- [Given text]
+===+

When DNA or even blood work was introduced to police work and the legal system, there was a lot of skepticism about it. Is it the same with these new advances in phenotyping?

Marta Diepenbroek: I think that when forensic DNA phenotyping was first introduced, many people doubted whether it even made sense to explore this new direction. It is expensive, it is complicated and there is a lot more data to analyze. I have to admit that the methods are maybe not yet as perfect as everyone would like them to be. But if we stopped working on them, they would never get better. In the days before forensic DNA phenotyping, you could only analyze non-coding elements of DNA – those elements that come with no specific information about an individual. You can imagine them as a series of numbers. On their own, they don’t tell you anything. But if you find the same number at a crime scene and on your suspect, you suddenly have a match.

Would you like to see more in-depth analyses like phenotyping become admissible?

Marta Diepenbroek: It’s complicated because there are lots of ethical concerns. These new methods are called investigative leads: They just lead you in some direction, which means they can be more or less freely interpreted. And the question is whether the police will be able to interpret them properly. Is there the possibility that the data could be used to target minorities? Could the data be wrongly or over-interpreted? Can forensic scientists help the police with data interpretation? Should we be allowed to? There are a lot of questions that still need answering.

On the other hand, this approach could help with investigations and checking the reliability of eyewitnesses, for example. Because, in the end, DNA itself has no agenda and doesn’t lie. We just have to learn how to understand it better.

Being able to help solve crimes sounds like rewarding work. What skills should people possess who want to become forensic scientists themselves?

+===+

- [Input data]
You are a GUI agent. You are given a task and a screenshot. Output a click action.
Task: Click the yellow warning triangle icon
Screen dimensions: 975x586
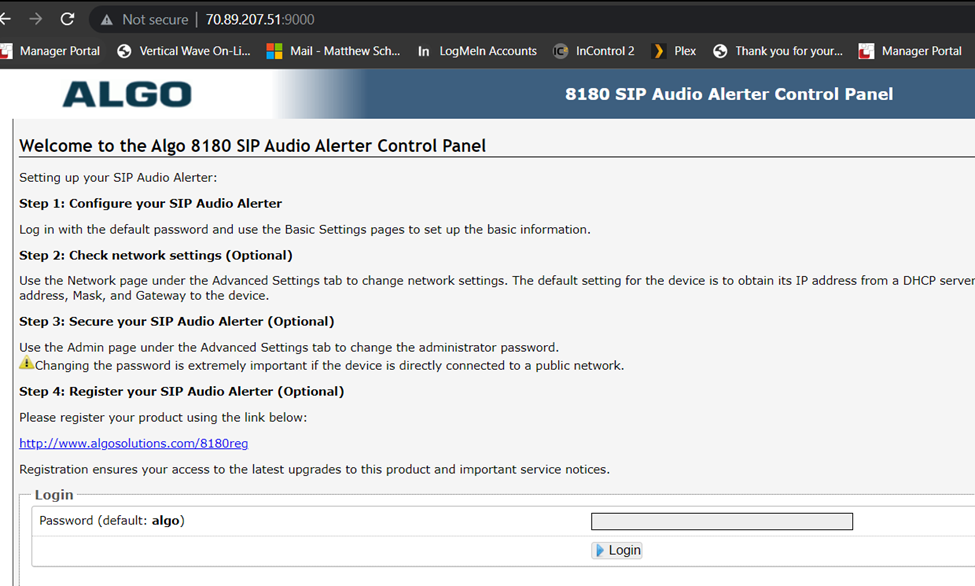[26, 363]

+===+

- [Problem 1]
Answer these questions about the interview:
(a) Before forensic DNA phenotyping, what parts of DNA could be analyzed?
(b) What are the new methods called?
(c) What three drawbacks of forensic DNA phenotyping does Marta Diepenbroek list?
- [Problem 2] Repeat everything in the interview from "When DNA or" down to "advances in phenotyping?", keeping the wording unchanged.

- [Expected output 1]
(a) Only non-coding elements of DNA, which carry no specific information about an individual.
(b) Investigative leads.
(c) It is expensive, it is complicated, and there is a lot more data to analyze.

- [Expected output 2]
When DNA or even blood work was introduced to police work and the legal system, there was a lot of skepticism about it. Is it the same with these new advances in phenotyping?